A najciekawsze rzeczy i rozmowy były właśnie poza kadrem. - Często było tak, że była kawka, było winko, czy byliśmy gdzieś na końcu świata, siadaliśmy, zaczęliśmy rozmawiać i padały perły, wylewały się grepsy, dowcipy - wspominał Jabłonowski. - Myślałem: Boże, czemu tego nie można zarejestrować okularami, długopisem, obrączką. To była taka duża wartość - dodał.
Ważne małe rzeczy
Reżyserka filmu, Katarzyna Kolenda-Zaleska opowiadała, że Wisława Szymborska lubiła celebrować małe przyjemności. - Dla niej picie kawy to był szczególny moment, a nie czynność na podniesienie ciśnienia - mówiła. Wspominała też jedną z takich rozmów "na kawce". - Była dyskusja, co każdy będzie robił w piekle. Ona mówiła, że pewnie będzie udzielać wywiadów i podpisywać książki. Spytała się Witka co będzie robił, a on powiedział: filmować ludzi, którzy tego nie chcą.

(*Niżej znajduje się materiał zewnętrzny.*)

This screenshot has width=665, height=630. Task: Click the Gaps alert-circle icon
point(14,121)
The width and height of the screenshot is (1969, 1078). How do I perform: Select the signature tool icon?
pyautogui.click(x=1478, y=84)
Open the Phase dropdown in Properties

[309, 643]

Witek Jabłonowski podkreślał, że podczas pracy nad filmem, choć starano się uchwycić jak najwięcej ze szczególnych momentów, to robiono to z zachowaniem szacunku. - Szukaliśmy ujęć, ale z dystansem - mówił.
Oboje autorzy filmu zaznaczali, że poetka bardzo szanowała swoją prywatność i nie lubiła patosu. - Nie pokazywała swoich dylematów i problemów - mówiła Kolenda-Zaleska. Dodawała, że nie była też skłonna do przyjaźni i "musiała sobie kogoś wybrać".